‘The plan was never to be Facebook-only’: Insider continues to diversify amid Facebook reach declines

Business Insider’s lifestyle sibling brand Insider probably wouldn’t exist without Facebook. But to keep up with Facebook’s whims, Insider has had to drastically reduce its total output there while looking to grow its audiences on other platforms.

Since Facebook deprioritized publisher content in its news feed in January, Insider cut its Facebook news feed video output in half, in a shift to produce longer videos. (The company didn’t give raw numbers.) As a result, its average monthly engagement on the platform fell by more than 70 percent, per Shareablee.

Insider also is distributing more video to platforms, including YouTube and Twitter, and trying to drive more direct traffic to its own site, while shifting staffers that once focused solely on news feed video to Facebook Watch programming.

“We’ve always, from the very beginning, thought it was important to start on Facebook, but as fast as possible develop multiple sources of referrals,” said Nicholas Carlson, Insider’s editor-in-chief. “The plan was never to be Facebook-only.”

Diversifying is a high priority for Insider, not just because its parent, Axel Springer, has publicly vowed to make Business Insider break even by the second half of 2018, but because Facebook’s news feed changes represent a long-term challenge to all publishers that relied on the platform as a distribution vehicle.

Facebook remains a core component of Insider’s audience strategy. The publisher drives views and traffic using a stable of vertical-focused Facebook pages, which Insider has been growing since its inception in 2015. Last year, Carlson theorized that Insider could have over 100 different Facebook pages one day; it now has almost 50.

Much of what Insider’s pages share is links. Over the past 12 months, around three-quarters of the content published to Insider’s Facebook pages has been external links, according to CrowdTangle. Three-quarters of social referrals to Insider’s homepage, thisisinsider.com, come from Facebook, per SimilarWeb.
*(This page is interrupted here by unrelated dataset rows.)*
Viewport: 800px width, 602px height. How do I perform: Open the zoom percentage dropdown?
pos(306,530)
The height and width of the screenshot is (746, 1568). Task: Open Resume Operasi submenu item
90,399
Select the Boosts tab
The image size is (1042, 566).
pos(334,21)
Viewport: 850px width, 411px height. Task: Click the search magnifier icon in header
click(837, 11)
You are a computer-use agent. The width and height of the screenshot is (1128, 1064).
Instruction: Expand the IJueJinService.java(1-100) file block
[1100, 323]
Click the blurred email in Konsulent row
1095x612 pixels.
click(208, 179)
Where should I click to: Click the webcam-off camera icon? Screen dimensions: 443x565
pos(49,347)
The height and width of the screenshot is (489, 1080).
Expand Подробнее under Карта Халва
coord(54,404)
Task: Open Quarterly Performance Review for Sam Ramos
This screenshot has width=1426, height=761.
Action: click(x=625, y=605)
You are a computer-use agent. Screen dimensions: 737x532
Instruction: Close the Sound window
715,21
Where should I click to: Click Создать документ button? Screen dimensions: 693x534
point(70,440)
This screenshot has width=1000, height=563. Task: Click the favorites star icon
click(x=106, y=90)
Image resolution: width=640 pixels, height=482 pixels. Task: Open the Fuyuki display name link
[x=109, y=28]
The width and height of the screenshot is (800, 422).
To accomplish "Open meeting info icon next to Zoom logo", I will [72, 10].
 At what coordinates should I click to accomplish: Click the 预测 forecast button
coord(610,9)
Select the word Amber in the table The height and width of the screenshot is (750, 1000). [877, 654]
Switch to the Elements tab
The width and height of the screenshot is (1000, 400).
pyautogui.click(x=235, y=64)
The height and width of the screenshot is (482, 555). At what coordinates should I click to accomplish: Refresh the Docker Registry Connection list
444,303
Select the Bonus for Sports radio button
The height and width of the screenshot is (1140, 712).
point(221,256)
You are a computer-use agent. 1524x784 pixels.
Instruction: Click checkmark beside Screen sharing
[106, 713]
But most of the engagement comes from video. Facebook also remains a key place for Insider’s long-form videos. It’s launched six Watch shows total in 2018, including “Bonkers Closets” and “Why Are We All So Stupid?” A seventh, sponsored Watch show is expected to be announced this week. Those videos were produced by the same 85-person team that worked on Insider’s shorter content.

In January, Insider started to cut the number of videos it publishes in response to Facebook saying its videos needed to last at least three minutes to be eligible for mid-roll advertising.

Facebook’s news feed changes affected every publisher; for publishers like LittleThings and Rare, the effects were fatal.

To diversify, Insider has begun focusing more on YouTube, taking a vertical strategy similar to the one used on Facebook. Since late January, it has launched three new YouTube channels, including Design Insider, Art Insider and Travel Insider, bringing the total number of Insider channels there to six. Its core YouTube channel, which has 1.9 million subscribers, drove more video views than its Facebook counterpart in March, according to Tubular Labs.

“We take YouTube as seriously as we take Facebook,” said Carlson, noting that Facebook’s decision to require that videos run at least three minutes to be eligible for mid-roll advertising actually made the company better at YouTube.

Building direct audience has been another priority. Monthly unique visitors to thisisinsider.com have more than doubled year over year, driven by search traffic, to 8.4 million monthly unique visitors in February, according to comScore. Insider launched without a site at all back when it was fashionable to go all-in on platform distribution.

But the drop in engagement on Facebook has consequences. Declining organic reach on Facebook means publishers now have to spend more money to distribute branded content on the platform. Other revenue streams, be they YouTube mid-roll or programmatic advertising, may not make up the difference.

“You’re not going to substitute branded content with mid-roll revenue,” said an executive on the revenue side at a digital publisher.

Carlson said revenue across the platforms Insider publishes on “remains strong,” pointing out that in addition to branded content and direct ad sales, Insider also makes money from content licensing and affiliate commerce revenue.